▶ What is needed
Copy out the listing below, swapping "Identify the location of" for "Find the position of" and leaving everything else unchanged.

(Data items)
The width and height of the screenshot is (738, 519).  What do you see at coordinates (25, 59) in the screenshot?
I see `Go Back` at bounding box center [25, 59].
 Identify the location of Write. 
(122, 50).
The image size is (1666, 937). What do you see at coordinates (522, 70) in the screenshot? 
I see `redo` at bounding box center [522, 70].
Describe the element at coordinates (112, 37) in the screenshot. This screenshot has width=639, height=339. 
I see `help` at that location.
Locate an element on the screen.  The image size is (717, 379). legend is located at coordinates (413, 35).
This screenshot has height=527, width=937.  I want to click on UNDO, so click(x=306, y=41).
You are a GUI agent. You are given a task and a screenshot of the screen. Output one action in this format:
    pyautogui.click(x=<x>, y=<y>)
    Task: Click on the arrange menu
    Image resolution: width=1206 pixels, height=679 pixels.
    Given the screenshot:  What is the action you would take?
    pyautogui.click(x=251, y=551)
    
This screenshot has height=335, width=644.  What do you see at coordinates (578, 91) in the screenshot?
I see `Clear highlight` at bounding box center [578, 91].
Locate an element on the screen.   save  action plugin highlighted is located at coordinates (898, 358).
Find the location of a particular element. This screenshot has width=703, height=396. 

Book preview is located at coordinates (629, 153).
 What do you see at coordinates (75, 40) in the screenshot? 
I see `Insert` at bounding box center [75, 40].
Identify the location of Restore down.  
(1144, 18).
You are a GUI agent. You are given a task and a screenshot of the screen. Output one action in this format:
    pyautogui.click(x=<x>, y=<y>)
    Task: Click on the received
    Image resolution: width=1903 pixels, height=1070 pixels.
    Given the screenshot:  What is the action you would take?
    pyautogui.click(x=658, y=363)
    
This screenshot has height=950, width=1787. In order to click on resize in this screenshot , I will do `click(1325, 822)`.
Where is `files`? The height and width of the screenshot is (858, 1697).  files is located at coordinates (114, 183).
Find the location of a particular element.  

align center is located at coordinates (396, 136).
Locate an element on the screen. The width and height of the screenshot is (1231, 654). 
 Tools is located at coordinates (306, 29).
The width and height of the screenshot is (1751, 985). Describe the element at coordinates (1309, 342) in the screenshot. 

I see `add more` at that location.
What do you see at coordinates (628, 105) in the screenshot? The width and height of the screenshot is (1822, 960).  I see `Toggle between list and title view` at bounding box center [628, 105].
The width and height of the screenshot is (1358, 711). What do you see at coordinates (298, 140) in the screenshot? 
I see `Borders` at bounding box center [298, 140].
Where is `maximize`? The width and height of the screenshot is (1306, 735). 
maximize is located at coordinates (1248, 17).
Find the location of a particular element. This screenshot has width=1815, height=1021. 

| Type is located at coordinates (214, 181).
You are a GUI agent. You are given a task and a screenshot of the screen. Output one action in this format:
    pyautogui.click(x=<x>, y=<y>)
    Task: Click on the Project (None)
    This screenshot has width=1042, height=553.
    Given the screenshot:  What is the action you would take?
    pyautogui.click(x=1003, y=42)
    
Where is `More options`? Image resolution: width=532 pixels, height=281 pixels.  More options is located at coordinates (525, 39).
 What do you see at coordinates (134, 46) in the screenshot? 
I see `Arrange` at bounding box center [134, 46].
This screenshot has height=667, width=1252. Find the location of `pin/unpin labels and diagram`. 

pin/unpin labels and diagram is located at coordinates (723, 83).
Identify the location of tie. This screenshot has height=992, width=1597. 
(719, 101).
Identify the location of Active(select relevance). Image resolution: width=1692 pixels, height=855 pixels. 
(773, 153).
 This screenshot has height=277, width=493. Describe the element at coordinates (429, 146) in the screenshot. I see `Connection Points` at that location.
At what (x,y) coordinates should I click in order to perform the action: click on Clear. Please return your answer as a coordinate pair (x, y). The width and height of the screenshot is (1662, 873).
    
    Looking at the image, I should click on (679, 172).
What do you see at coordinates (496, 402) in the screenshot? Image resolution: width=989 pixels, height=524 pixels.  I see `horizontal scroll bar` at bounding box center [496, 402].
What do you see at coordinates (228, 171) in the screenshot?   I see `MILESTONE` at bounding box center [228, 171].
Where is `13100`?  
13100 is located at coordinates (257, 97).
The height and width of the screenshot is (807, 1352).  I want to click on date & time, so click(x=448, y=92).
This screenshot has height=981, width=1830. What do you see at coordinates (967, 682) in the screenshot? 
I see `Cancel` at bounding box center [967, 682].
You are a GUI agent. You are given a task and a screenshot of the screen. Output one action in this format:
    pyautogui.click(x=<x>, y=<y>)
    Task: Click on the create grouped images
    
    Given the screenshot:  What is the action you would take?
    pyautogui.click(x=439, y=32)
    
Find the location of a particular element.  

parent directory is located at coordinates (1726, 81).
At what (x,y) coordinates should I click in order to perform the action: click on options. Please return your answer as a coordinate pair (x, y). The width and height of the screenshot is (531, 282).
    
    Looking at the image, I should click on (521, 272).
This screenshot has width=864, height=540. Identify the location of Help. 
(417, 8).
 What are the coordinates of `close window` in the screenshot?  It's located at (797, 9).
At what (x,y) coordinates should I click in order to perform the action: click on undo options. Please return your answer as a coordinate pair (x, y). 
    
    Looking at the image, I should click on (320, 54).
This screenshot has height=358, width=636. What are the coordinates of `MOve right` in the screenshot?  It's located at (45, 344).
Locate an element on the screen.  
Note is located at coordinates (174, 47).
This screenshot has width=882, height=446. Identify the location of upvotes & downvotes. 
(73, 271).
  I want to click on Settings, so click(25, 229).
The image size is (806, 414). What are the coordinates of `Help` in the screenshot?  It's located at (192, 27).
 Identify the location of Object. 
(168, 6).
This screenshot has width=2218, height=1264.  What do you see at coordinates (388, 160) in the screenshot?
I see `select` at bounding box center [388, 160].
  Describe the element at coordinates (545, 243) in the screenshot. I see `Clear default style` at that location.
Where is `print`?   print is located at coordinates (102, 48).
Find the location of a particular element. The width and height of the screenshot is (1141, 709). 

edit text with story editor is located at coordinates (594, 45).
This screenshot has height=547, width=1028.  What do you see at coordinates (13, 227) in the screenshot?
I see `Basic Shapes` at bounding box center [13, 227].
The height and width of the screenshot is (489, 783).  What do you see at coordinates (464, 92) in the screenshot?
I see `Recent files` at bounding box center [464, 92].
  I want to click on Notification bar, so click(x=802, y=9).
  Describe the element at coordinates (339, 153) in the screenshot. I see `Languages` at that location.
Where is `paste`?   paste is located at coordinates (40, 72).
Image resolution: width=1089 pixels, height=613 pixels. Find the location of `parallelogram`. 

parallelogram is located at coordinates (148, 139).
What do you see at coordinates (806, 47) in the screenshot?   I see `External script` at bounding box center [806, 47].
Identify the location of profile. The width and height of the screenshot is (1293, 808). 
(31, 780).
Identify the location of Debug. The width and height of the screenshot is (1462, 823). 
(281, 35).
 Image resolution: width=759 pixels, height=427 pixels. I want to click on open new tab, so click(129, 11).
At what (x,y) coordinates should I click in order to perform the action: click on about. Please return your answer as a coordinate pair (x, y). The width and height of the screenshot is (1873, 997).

▶ Answer below
The width and height of the screenshot is (738, 519).  What do you see at coordinates (25, 59) in the screenshot?
I see `Go Back` at bounding box center [25, 59].
 Find the position of Write. 
(122, 50).
The image size is (1666, 937). What do you see at coordinates (522, 70) in the screenshot? 
I see `redo` at bounding box center [522, 70].
Describe the element at coordinates (112, 37) in the screenshot. This screenshot has width=639, height=339. 
I see `help` at that location.
Locate an element on the screen.  The image size is (717, 379). legend is located at coordinates (413, 35).
This screenshot has height=527, width=937.  I want to click on UNDO, so click(x=306, y=41).
You are a GUI agent. You are given a task and a screenshot of the screen. Output one action in this format:
    pyautogui.click(x=<x>, y=<y>)
    Task: Click on the arrange menu
    Image resolution: width=1206 pixels, height=679 pixels.
    Given the screenshot:  What is the action you would take?
    pyautogui.click(x=251, y=551)
    
This screenshot has height=335, width=644.  What do you see at coordinates (578, 91) in the screenshot?
I see `Clear highlight` at bounding box center [578, 91].
Locate an element on the screen.   save  action plugin highlighted is located at coordinates (898, 358).
Find the location of a particular element. This screenshot has width=703, height=396. 

Book preview is located at coordinates (629, 153).
 What do you see at coordinates (75, 40) in the screenshot? 
I see `Insert` at bounding box center [75, 40].
Find the position of Restore down.  
(1144, 18).
You are a GUI agent. You are given a task and a screenshot of the screen. Output one action in this format:
    pyautogui.click(x=<x>, y=<y>)
    Task: Click on the received
    Image resolution: width=1903 pixels, height=1070 pixels.
    Given the screenshot:  What is the action you would take?
    pyautogui.click(x=658, y=363)
    
This screenshot has height=950, width=1787. In order to click on resize in this screenshot , I will do `click(1325, 822)`.
Where is `files`? The height and width of the screenshot is (858, 1697).  files is located at coordinates (114, 183).
Find the location of a particular element.  

align center is located at coordinates (396, 136).
Locate an element on the screen. The width and height of the screenshot is (1231, 654). 
 Tools is located at coordinates (306, 29).
The width and height of the screenshot is (1751, 985). Describe the element at coordinates (1309, 342) in the screenshot. 

I see `add more` at that location.
What do you see at coordinates (628, 105) in the screenshot? The width and height of the screenshot is (1822, 960).  I see `Toggle between list and title view` at bounding box center [628, 105].
The width and height of the screenshot is (1358, 711). What do you see at coordinates (298, 140) in the screenshot? 
I see `Borders` at bounding box center [298, 140].
Where is `maximize`? The width and height of the screenshot is (1306, 735). 
maximize is located at coordinates (1248, 17).
Find the location of a particular element. This screenshot has width=1815, height=1021. 

| Type is located at coordinates (214, 181).
You are a GUI agent. You are given a task and a screenshot of the screen. Output one action in this format:
    pyautogui.click(x=<x>, y=<y>)
    Task: Click on the Project (None)
    This screenshot has width=1042, height=553.
    Given the screenshot:  What is the action you would take?
    pyautogui.click(x=1003, y=42)
    
Where is `More options`? Image resolution: width=532 pixels, height=281 pixels.  More options is located at coordinates (525, 39).
 What do you see at coordinates (134, 46) in the screenshot? 
I see `Arrange` at bounding box center [134, 46].
This screenshot has height=667, width=1252. Find the location of `pin/unpin labels and diagram`. 

pin/unpin labels and diagram is located at coordinates (723, 83).
Find the position of tie. This screenshot has height=992, width=1597. 
(719, 101).
Find the position of Active(select relevance). Image resolution: width=1692 pixels, height=855 pixels. 
(773, 153).
 This screenshot has height=277, width=493. Describe the element at coordinates (429, 146) in the screenshot. I see `Connection Points` at that location.
At what (x,y) coordinates should I click in order to perform the action: click on Clear. Please return your answer as a coordinate pair (x, y). The width and height of the screenshot is (1662, 873).
    
    Looking at the image, I should click on (679, 172).
What do you see at coordinates (496, 402) in the screenshot? Image resolution: width=989 pixels, height=524 pixels.  I see `horizontal scroll bar` at bounding box center [496, 402].
What do you see at coordinates (228, 171) in the screenshot?   I see `MILESTONE` at bounding box center [228, 171].
Where is `13100`?  
13100 is located at coordinates (257, 97).
The height and width of the screenshot is (807, 1352).  I want to click on date & time, so click(x=448, y=92).
This screenshot has height=981, width=1830. What do you see at coordinates (967, 682) in the screenshot? 
I see `Cancel` at bounding box center [967, 682].
You are a GUI agent. You are given a task and a screenshot of the screen. Output one action in this format:
    pyautogui.click(x=<x>, y=<y>)
    Task: Click on the create grouped images
    
    Given the screenshot:  What is the action you would take?
    pyautogui.click(x=439, y=32)
    
Find the location of a particular element.  

parent directory is located at coordinates (1726, 81).
At what (x,y) coordinates should I click in order to perform the action: click on options. Please return your answer as a coordinate pair (x, y). The width and height of the screenshot is (531, 282).
    
    Looking at the image, I should click on (521, 272).
This screenshot has width=864, height=540. Find the position of Help. 
(417, 8).
 What are the coordinates of `close window` in the screenshot?  It's located at (797, 9).
At what (x,y) coordinates should I click in order to perform the action: click on undo options. Please return your answer as a coordinate pair (x, y). 
    
    Looking at the image, I should click on (320, 54).
This screenshot has height=358, width=636. What are the coordinates of `MOve right` in the screenshot?  It's located at (45, 344).
Locate an element on the screen.  
Note is located at coordinates (174, 47).
This screenshot has width=882, height=446. Find the position of upvotes & downvotes. 
(73, 271).
  I want to click on Settings, so click(25, 229).
The image size is (806, 414). What are the coordinates of `Help` in the screenshot?  It's located at (192, 27).
 Find the position of Object. 
(168, 6).
This screenshot has width=2218, height=1264.  What do you see at coordinates (388, 160) in the screenshot?
I see `select` at bounding box center [388, 160].
  Describe the element at coordinates (545, 243) in the screenshot. I see `Clear default style` at that location.
Where is `print`?   print is located at coordinates (102, 48).
Find the location of a particular element. The width and height of the screenshot is (1141, 709). 

edit text with story editor is located at coordinates (594, 45).
This screenshot has height=547, width=1028.  What do you see at coordinates (13, 227) in the screenshot?
I see `Basic Shapes` at bounding box center [13, 227].
The height and width of the screenshot is (489, 783).  What do you see at coordinates (464, 92) in the screenshot?
I see `Recent files` at bounding box center [464, 92].
  I want to click on Notification bar, so click(x=802, y=9).
  Describe the element at coordinates (339, 153) in the screenshot. I see `Languages` at that location.
Where is `paste`?   paste is located at coordinates (40, 72).
Image resolution: width=1089 pixels, height=613 pixels. Find the location of `parallelogram`. 

parallelogram is located at coordinates (148, 139).
What do you see at coordinates (806, 47) in the screenshot?   I see `External script` at bounding box center [806, 47].
Find the position of profile. The width and height of the screenshot is (1293, 808). 
(31, 780).
Find the position of Debug. The width and height of the screenshot is (1462, 823). 
(281, 35).
 Image resolution: width=759 pixels, height=427 pixels. I want to click on open new tab, so click(129, 11).
At what (x,y) coordinates should I click in order to perform the action: click on about. Please return your answer as a coordinate pair (x, y). The width and height of the screenshot is (1873, 997).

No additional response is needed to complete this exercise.